• **EXERCISE OBJECTIVE**
What you return must match the records character for character.

******

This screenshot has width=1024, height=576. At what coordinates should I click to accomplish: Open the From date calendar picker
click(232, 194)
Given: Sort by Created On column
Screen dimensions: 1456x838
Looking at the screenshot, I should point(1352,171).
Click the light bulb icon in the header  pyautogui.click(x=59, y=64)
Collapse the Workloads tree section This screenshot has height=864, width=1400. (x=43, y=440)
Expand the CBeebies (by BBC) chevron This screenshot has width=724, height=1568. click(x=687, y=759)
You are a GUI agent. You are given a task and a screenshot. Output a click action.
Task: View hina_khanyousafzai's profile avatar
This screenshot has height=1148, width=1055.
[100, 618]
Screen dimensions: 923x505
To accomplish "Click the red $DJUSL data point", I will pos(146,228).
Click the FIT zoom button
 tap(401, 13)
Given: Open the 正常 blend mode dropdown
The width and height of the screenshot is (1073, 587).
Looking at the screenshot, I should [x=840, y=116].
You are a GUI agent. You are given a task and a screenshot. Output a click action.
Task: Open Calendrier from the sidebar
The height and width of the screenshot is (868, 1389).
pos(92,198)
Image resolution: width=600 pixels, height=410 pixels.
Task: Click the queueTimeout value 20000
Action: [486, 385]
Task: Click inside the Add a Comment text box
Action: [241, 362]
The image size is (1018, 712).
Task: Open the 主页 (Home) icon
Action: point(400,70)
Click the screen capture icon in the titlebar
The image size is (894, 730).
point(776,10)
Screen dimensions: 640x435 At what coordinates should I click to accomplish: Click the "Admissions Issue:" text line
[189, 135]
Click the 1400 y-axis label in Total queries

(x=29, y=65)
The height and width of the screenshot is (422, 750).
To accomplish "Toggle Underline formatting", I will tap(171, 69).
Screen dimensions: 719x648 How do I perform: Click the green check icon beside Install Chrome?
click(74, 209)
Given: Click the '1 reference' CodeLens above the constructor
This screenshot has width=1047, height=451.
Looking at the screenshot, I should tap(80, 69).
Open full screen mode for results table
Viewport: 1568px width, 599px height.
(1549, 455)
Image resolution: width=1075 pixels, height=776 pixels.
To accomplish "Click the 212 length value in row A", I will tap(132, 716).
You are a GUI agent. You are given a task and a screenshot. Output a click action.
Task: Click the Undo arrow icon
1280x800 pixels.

******

• **RESPONSE BOX**
This screenshot has width=1024, height=576. At what coordinates should I click to accomplish: Open the From date calendar picker
click(232, 194)
Given: Sort by Created On column
Screen dimensions: 1456x838
Looking at the screenshot, I should point(1352,171).
Click the light bulb icon in the header  pyautogui.click(x=59, y=64)
Collapse the Workloads tree section This screenshot has height=864, width=1400. (x=43, y=440)
Expand the CBeebies (by BBC) chevron This screenshot has width=724, height=1568. click(x=687, y=759)
You are a GUI agent. You are given a task and a screenshot. Output a click action.
Task: View hina_khanyousafzai's profile avatar
This screenshot has height=1148, width=1055.
[100, 618]
Screen dimensions: 923x505
To accomplish "Click the red $DJUSL data point", I will pos(146,228).
Click the FIT zoom button
 tap(401, 13)
Given: Open the 正常 blend mode dropdown
The width and height of the screenshot is (1073, 587).
Looking at the screenshot, I should [x=840, y=116].
You are a GUI agent. You are given a task and a screenshot. Output a click action.
Task: Open Calendrier from the sidebar
The height and width of the screenshot is (868, 1389).
pos(92,198)
Image resolution: width=600 pixels, height=410 pixels.
Task: Click the queueTimeout value 20000
Action: [486, 385]
Task: Click inside the Add a Comment text box
Action: [241, 362]
The image size is (1018, 712).
Task: Open the 主页 (Home) icon
Action: point(400,70)
Click the screen capture icon in the titlebar
The image size is (894, 730).
point(776,10)
Screen dimensions: 640x435 At what coordinates should I click to accomplish: Click the "Admissions Issue:" text line
[189, 135]
Click the 1400 y-axis label in Total queries

(x=29, y=65)
The height and width of the screenshot is (422, 750).
To accomplish "Toggle Underline formatting", I will tap(171, 69).
Screen dimensions: 719x648 How do I perform: Click the green check icon beside Install Chrome?
click(74, 209)
Given: Click the '1 reference' CodeLens above the constructor
This screenshot has width=1047, height=451.
Looking at the screenshot, I should tap(80, 69).
Open full screen mode for results table
Viewport: 1568px width, 599px height.
(1549, 455)
Image resolution: width=1075 pixels, height=776 pixels.
To accomplish "Click the 212 length value in row A", I will tap(132, 716).
You are a GUI agent. You are given a task and a screenshot. Output a click action.
Task: Click the Undo arrow icon
1280x800 pixels.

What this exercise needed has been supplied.